© JUNGE FREIHEIT Verlag GmbH & Co.  www.jungefreiheit.de  17/09 17. April 2009

Frisch gepresst

Breslau. Erich Seeberg, kirchenhistorischer Zampano der Zwischenkriegszeit, Ordinarius in Breslau, Königsberg, Berlin, hielt Fritz Milkau, dem Fürsten der Preußischen Staatsbibliothek, im Januar 1934 die Grabrede nach dem „Wort des Herrn“ aus Matth. 6, 21: „Wo euer Schatz ist, da ist auch euer Herz.“ Er wies dabei zurück auf die „Breslauer Idylle“ im alten Kloster auf der Sandinsel, dem Domizil der Breslauer Universitätsbibliothek, im „versponnenen Bau“ mit Blick auf den Garten und die Oder, wo Milkau vor seiner Berliner Amtszeit von 1907 bis 1920 residierte, auf dem „Höhepunkt seines Lebens und seiner Liebe“. Ein zarter Hauch dieser von Seeberg beschworenen Empfindungen weht den Betrachter des Bandes „Breslau im Luftbild der Zwischenkriegszeit“ an (mit Texten von Rafal Eysymonnt und Thomas Urban, Herder-Institut/Via Nova Verlag, Marburg/Breslau 2008, broschiert, 128 Seiten, 25 Euro).

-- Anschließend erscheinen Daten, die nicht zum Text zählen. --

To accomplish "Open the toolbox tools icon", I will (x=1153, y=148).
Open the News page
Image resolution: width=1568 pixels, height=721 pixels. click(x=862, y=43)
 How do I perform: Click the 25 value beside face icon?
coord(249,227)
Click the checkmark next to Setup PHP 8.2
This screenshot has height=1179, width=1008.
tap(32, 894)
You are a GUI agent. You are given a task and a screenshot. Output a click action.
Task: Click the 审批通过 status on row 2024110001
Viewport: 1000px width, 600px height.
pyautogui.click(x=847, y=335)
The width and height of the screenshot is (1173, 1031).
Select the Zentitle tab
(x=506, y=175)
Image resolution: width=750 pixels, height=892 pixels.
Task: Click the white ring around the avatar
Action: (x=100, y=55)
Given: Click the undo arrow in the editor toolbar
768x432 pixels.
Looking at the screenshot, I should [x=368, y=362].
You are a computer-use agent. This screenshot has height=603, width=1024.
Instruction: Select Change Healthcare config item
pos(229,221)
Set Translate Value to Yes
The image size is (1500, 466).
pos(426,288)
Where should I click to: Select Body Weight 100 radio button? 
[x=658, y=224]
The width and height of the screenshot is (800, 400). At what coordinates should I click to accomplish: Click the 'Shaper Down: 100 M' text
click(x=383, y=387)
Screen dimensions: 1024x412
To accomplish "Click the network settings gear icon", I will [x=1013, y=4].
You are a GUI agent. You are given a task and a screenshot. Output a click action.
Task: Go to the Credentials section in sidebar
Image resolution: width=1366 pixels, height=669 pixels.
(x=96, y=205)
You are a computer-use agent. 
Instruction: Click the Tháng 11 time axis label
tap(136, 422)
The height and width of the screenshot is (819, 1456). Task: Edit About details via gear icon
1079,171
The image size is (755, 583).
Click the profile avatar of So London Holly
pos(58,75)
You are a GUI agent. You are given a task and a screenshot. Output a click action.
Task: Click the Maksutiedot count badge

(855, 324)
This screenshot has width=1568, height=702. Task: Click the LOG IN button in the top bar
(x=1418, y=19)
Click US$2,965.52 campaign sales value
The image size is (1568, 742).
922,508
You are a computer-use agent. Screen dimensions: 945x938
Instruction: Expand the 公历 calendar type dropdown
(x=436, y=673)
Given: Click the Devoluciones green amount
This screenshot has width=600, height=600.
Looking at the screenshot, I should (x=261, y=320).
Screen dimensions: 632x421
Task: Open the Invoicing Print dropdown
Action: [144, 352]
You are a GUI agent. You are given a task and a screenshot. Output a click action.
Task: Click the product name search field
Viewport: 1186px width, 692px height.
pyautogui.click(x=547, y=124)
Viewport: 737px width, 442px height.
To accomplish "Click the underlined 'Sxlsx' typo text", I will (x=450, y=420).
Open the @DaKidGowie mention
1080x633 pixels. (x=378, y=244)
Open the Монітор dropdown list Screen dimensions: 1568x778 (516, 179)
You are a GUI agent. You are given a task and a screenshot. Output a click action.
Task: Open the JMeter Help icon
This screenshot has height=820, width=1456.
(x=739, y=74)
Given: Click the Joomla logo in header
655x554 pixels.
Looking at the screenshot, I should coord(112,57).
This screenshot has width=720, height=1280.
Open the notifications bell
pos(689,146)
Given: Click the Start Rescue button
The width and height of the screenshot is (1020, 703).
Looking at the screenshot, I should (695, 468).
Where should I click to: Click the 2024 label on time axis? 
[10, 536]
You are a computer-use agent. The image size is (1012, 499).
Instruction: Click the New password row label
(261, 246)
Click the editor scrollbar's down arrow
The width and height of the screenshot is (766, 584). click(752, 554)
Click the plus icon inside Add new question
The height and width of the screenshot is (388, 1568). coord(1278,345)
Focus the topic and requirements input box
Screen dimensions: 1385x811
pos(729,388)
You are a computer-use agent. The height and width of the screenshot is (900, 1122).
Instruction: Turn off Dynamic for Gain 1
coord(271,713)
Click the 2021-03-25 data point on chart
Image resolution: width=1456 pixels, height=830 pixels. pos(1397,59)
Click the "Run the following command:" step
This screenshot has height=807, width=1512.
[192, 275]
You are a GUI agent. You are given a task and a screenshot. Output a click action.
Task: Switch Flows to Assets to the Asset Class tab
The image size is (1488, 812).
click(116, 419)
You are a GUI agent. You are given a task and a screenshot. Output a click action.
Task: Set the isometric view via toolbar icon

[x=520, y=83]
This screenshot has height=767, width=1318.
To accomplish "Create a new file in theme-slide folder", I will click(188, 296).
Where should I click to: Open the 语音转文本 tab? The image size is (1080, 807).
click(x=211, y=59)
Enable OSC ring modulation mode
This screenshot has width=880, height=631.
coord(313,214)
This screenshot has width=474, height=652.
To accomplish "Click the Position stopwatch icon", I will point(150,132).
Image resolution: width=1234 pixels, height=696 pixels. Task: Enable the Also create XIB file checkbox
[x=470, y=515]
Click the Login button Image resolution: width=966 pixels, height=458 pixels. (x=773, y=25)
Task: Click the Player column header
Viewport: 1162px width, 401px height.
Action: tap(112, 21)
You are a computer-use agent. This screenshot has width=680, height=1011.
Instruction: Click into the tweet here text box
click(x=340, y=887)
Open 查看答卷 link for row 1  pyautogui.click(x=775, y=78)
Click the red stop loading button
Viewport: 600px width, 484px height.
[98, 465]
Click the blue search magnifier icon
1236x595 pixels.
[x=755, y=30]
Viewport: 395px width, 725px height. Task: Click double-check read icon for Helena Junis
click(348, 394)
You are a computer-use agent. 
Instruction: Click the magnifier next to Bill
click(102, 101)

Die schöne Sandinsel aus der Vogelperspektive ist der Ausgangspunkt für einen Inspektionsflug über die alten Hauptstadt Schlesiens hinweg, die mit Einblicken in den sozialen Wohnungsbau der weniger ansehnlichen Vorortsiedlungen endet. Von den 770 um 1930 entstandenen, heute im Herder-Institut aufbewahrten Breslauer Luftbildern wurden 133 ausgewählt und mit bau- und kulturhistorisch sachkundigen Texten versehen.

 

Biologie der Juden. Die Berliner Wissenschaftshistorikerin Veronika Lipphardt ist so vernarrt in das realitätsersetzende „Narrations-“ und „Konstruktions“-Paradigma, daß man um ihr Leben im Straßenverkehr fürchtet, wenn sie  aus radikal „konstruktivistischer Perspektive“ womöglich auch rote Ampeln oder vorfahrtberechtigte LKW für „Erfindungen“ ihrer Einbildungskraft hält. In jedem Fall erweist die Dauerwiederholung dieser Begriffe sich als massives stilistisches Rezeptionshindernis für ihre fleißige Materialsammlung zum Thema „Biologie der Juden“ (Jüdische Wissenschaftler über „Rasse“ und Vererbung. Verlag Vandenhoeck & Ruprecht, Göttingen 2008, gebunden, 360 Seiten, 39,90 Euro). Der sie „irritierende“ Befund, daß auch jüdische, mitunter dezidiert zionistische Mediziner, Natur- und Sozialwissenschaftler sich – und zwar bezogen auf die eigene Herkunft durchaus affirmativ – am „Rassediskurs“ beteiligt haben, führt bei Lipphardt zu dem löcherig begründeten, aber ideologisch korrekten Ergebnis, deren Vokabular erscheine „aus heutiger Sicht“ zwar als rassistisch, sei aber nicht als „jüdisch-völkischer Chauvinismus“ einzustufen, weil die Autoren Anleihen bei einer damals nicht als rassistisch geltenden Fachsprache gemacht hätten und ihre Forschungen „für wirksame und zukunftsweisende Maßnahmen im Interesse des Judentums und der Menschheit“ hielten.